# [Exercise prompt]
Output exactly the lines between the one holding "843x632 pixels. How" and the last line of the data below, both of those lines included.

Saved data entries
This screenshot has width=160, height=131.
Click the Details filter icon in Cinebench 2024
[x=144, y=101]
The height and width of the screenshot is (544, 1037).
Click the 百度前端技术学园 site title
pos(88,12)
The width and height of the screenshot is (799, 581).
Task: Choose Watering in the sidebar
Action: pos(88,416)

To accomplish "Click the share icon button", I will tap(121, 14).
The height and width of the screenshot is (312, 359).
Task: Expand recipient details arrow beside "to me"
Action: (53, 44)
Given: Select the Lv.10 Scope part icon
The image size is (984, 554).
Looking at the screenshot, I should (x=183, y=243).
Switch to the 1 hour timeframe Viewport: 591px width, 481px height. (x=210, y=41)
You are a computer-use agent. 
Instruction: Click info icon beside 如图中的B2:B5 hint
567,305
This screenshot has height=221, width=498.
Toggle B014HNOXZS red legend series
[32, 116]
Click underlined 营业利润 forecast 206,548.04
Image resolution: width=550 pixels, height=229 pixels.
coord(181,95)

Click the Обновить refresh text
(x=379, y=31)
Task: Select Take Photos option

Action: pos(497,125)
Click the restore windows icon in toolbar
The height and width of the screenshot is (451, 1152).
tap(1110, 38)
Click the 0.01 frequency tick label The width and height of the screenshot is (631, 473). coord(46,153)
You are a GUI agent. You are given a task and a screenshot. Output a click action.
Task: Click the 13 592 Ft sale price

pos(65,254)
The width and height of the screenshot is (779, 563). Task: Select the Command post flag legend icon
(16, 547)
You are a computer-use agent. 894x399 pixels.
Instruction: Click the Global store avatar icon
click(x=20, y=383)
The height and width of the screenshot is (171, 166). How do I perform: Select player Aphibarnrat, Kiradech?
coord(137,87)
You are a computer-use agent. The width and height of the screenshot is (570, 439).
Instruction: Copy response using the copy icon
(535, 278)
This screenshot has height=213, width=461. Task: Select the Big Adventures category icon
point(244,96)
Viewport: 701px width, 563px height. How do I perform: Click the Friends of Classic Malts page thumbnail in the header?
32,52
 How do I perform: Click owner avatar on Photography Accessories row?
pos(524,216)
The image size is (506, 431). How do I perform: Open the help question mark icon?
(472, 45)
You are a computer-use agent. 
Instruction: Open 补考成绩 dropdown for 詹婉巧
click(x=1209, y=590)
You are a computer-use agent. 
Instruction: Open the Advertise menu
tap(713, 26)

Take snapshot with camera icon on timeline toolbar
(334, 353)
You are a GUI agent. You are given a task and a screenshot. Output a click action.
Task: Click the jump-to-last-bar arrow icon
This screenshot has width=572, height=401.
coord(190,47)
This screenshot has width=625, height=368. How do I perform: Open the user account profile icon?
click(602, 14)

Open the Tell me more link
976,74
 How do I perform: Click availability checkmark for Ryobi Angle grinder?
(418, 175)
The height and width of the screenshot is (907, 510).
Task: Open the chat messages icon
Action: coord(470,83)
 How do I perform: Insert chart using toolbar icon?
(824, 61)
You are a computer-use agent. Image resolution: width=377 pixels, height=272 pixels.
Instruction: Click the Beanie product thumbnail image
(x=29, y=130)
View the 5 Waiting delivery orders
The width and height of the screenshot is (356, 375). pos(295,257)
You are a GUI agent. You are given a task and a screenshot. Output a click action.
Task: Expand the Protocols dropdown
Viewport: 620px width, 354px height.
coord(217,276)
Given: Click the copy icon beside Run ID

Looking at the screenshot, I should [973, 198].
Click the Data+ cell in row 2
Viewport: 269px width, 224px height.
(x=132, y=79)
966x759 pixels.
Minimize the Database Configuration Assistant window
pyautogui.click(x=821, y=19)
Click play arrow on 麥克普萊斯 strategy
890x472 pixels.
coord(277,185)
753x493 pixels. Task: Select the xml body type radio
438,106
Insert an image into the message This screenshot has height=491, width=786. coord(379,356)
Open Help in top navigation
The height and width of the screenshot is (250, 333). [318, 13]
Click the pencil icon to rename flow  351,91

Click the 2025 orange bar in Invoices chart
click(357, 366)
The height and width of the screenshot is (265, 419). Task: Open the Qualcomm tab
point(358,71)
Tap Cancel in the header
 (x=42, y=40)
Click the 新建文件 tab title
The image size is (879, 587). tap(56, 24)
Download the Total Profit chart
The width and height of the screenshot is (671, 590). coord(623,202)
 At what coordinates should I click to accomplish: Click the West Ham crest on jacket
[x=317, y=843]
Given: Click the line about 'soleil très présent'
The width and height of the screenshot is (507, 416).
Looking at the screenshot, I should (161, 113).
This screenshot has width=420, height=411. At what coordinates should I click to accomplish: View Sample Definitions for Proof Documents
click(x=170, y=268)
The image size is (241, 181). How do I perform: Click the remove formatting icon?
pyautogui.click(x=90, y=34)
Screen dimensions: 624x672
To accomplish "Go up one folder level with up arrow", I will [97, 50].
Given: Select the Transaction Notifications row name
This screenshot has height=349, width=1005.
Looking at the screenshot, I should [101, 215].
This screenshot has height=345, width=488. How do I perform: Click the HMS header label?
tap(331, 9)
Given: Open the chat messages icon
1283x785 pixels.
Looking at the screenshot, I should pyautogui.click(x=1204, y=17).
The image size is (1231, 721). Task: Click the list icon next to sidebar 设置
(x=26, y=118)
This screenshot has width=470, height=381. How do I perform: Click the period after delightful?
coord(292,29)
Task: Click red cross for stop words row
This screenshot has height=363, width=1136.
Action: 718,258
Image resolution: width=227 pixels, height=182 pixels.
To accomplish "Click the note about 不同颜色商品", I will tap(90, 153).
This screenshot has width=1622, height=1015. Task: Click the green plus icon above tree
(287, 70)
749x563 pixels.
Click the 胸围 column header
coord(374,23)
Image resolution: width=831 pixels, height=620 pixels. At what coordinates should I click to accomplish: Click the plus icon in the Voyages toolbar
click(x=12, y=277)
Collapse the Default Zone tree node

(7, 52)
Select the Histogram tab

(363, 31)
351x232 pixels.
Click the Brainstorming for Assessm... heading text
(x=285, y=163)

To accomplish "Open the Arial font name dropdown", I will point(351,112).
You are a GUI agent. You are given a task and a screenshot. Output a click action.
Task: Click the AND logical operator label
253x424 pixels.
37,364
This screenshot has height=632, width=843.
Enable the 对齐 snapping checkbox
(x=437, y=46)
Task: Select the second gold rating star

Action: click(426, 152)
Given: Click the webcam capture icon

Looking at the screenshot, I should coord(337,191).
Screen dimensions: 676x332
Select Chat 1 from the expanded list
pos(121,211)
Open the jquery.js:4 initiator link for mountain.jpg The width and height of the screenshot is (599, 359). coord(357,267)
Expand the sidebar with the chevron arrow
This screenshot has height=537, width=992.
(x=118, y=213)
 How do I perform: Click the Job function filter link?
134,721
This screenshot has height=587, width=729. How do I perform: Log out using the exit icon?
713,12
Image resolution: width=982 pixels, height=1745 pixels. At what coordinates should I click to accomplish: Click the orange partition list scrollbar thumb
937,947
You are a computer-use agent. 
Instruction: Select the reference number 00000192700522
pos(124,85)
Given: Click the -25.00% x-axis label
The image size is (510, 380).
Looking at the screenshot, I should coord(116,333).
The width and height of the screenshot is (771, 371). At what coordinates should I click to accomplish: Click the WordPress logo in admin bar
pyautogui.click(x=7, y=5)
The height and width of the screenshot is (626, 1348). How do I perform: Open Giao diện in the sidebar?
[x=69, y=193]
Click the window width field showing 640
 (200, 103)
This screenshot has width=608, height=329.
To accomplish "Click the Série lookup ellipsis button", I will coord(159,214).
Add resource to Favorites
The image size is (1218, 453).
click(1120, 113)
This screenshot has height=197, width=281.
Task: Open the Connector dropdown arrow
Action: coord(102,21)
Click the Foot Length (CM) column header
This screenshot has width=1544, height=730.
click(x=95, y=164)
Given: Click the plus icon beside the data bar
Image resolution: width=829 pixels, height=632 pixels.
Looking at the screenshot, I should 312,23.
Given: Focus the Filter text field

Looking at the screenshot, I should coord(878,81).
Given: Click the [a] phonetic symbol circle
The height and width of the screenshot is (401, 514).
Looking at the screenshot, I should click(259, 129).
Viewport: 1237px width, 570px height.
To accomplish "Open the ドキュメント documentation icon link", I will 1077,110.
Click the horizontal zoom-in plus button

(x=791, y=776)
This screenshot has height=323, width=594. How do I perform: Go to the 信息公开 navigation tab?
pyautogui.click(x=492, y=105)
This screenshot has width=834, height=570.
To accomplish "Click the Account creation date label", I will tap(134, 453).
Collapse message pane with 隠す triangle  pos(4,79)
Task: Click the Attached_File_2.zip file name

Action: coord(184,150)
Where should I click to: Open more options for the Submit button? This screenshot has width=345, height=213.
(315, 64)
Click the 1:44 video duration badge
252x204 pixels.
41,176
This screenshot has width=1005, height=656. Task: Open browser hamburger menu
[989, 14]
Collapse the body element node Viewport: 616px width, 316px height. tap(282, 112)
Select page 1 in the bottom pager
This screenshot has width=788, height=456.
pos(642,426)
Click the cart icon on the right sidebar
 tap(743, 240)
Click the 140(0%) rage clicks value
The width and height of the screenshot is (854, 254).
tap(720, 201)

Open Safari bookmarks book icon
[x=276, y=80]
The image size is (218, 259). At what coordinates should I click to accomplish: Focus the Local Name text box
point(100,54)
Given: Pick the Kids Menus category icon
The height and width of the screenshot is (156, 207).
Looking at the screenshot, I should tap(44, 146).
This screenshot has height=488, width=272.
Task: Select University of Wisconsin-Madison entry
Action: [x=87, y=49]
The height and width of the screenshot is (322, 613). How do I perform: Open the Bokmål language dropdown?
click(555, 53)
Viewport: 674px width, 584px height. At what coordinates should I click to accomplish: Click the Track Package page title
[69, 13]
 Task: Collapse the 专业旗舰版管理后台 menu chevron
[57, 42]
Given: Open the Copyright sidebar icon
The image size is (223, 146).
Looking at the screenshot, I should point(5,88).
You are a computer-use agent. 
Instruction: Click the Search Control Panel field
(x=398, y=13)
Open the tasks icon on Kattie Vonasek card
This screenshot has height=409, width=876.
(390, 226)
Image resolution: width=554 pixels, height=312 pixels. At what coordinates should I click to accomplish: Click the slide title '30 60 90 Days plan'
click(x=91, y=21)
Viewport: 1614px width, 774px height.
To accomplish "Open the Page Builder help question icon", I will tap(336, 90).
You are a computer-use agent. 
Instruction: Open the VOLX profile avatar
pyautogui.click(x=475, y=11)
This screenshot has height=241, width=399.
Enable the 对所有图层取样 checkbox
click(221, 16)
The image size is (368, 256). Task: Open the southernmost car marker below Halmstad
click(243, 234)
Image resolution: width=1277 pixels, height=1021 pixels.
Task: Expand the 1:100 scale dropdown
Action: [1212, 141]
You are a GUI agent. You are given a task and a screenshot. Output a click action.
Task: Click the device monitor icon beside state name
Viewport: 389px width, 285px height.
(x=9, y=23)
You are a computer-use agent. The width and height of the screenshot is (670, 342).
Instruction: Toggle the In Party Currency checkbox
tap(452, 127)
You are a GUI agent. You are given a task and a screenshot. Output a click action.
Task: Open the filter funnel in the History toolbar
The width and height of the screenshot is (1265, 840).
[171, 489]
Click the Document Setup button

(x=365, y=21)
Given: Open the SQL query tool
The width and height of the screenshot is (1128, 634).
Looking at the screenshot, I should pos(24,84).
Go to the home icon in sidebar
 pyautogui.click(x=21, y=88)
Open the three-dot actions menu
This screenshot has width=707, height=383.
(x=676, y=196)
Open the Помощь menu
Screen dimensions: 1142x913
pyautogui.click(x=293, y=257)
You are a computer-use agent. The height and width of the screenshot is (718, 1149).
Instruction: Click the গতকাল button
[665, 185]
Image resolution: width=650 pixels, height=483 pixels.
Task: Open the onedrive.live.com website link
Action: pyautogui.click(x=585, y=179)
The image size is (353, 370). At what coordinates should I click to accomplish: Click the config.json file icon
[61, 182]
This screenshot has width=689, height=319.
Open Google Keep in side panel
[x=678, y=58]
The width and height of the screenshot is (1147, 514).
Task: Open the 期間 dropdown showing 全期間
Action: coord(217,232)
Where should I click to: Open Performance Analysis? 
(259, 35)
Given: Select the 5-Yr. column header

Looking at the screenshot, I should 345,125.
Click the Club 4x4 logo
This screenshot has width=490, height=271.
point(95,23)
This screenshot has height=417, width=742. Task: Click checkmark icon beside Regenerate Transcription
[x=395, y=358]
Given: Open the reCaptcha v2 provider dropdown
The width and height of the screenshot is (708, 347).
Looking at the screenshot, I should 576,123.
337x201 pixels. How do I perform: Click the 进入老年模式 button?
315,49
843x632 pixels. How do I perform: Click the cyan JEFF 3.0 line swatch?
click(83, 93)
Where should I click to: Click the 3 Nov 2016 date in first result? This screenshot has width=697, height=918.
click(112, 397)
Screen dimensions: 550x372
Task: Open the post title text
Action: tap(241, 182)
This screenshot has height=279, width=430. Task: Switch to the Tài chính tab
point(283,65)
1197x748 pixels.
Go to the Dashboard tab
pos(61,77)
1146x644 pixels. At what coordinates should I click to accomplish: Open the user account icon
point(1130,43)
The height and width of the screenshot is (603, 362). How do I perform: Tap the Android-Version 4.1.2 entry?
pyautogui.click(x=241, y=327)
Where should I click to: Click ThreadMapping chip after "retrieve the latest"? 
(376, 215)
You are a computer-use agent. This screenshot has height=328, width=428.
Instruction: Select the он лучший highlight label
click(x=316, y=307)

# [Result]
843x632 pixels. How do I perform: Click the cyan JEFF 3.0 line swatch?
click(83, 93)
Where should I click to: Click the 3 Nov 2016 date in first result? This screenshot has width=697, height=918.
click(112, 397)
Screen dimensions: 550x372
Task: Open the post title text
Action: tap(241, 182)
This screenshot has height=279, width=430. Task: Switch to the Tài chính tab
point(283,65)
1197x748 pixels.
Go to the Dashboard tab
pos(61,77)
1146x644 pixels. At what coordinates should I click to accomplish: Open the user account icon
point(1130,43)
The height and width of the screenshot is (603, 362). How do I perform: Tap the Android-Version 4.1.2 entry?
pyautogui.click(x=241, y=327)
Where should I click to: Click ThreadMapping chip after "retrieve the latest"? 
(376, 215)
You are a computer-use agent. This screenshot has height=328, width=428.
Instruction: Select the он лучший highlight label
click(x=316, y=307)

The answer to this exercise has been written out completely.